Maya, at almost eleven now, hardly has episodes anymore, but they are not gone entirely. When we hear her start, we can easily calm her down. It takes maybe two minutes now.

Last night I heard her murmur. I got up and went to her bed. She was starting to sit up and though her eyes were half open, she had a tremendous smile on her face. It was an expression she would have if I had told her we were going to Disneyland. It was excited and bright. It was gorgeous. I smoothed her hair and told her to lie down. She did snuggling her comforter, eyes closed, smiling. "Good night, baby, I love you." "I love you too, Mami," she whispered.

7 comments:

kiki said...

i sleepwalked until i was in my late 20's.i used my super human sleep strength to rearrange all of the furniture in the house on a weekly basis. i drove everyone crazy. i hope maya grows out of it.

autumnempire said...

sleepwalking as a young adult, my best friend would walk into her parents room and tell of all the nights adventures. we're not sure if they believed it or thought them simply dreams but I always shuttered when I woke to find her walking out her bedroom door.

kristen said...

I love this post. I wasn't a sleepwalker, but I've been a talker and was one especially when I was young.

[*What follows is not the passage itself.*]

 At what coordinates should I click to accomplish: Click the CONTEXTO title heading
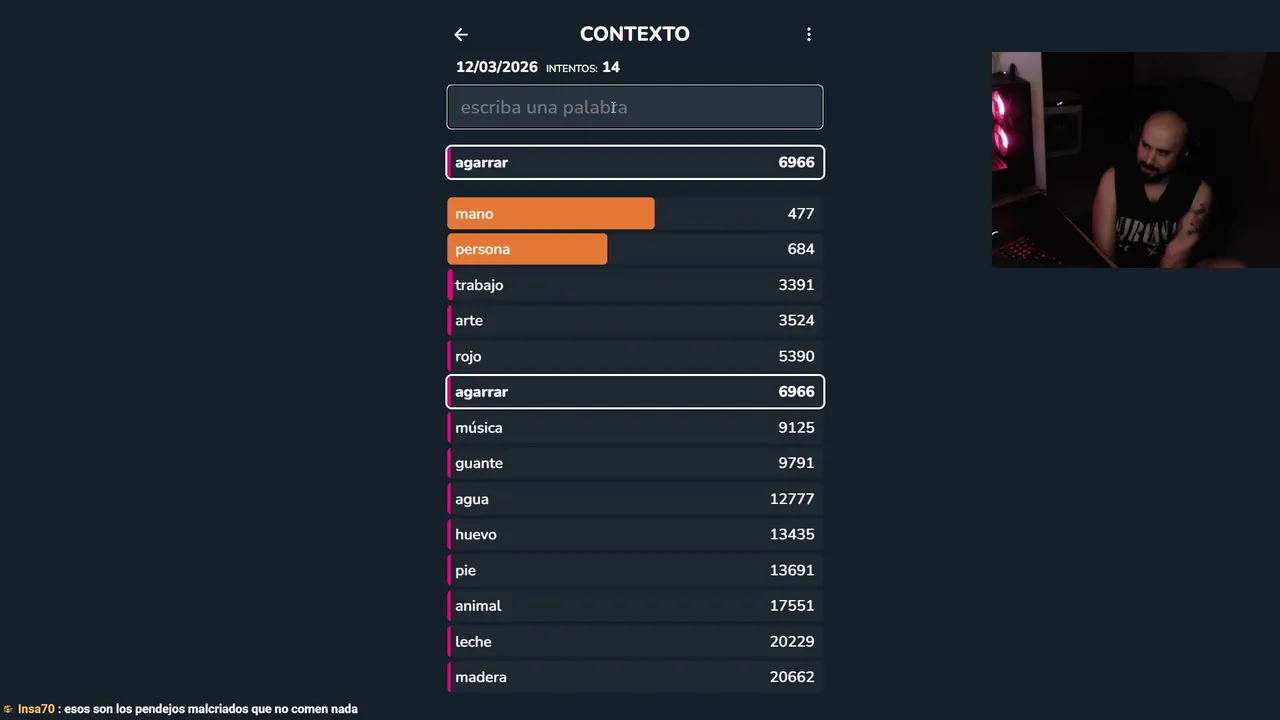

How great is last night's memory; those beaming smiles of joy....they are moments etched into our souls, even if it's at 1am.

Anonymous said...

I know of these incidents all too well, my son Dan had terrible night terrors and leg pains for years and now Sarah has the 'trippin' sleepwalking, coming into the lounge room, incorherantly babbling, at least this too shall pass!

LeS said...

I just got goosebumps and tears in my eyes. It is amazing what our children can do to and for us. It's the best roller coaster I've ever ridden.

Marigoldie said...

Can't imagine how hard it is to watch your baby have a night terror. This made me sad for you both.

Tina said...

I still sit up in my sleep occasionally. I've done it since I was tiny.

Beautiful post!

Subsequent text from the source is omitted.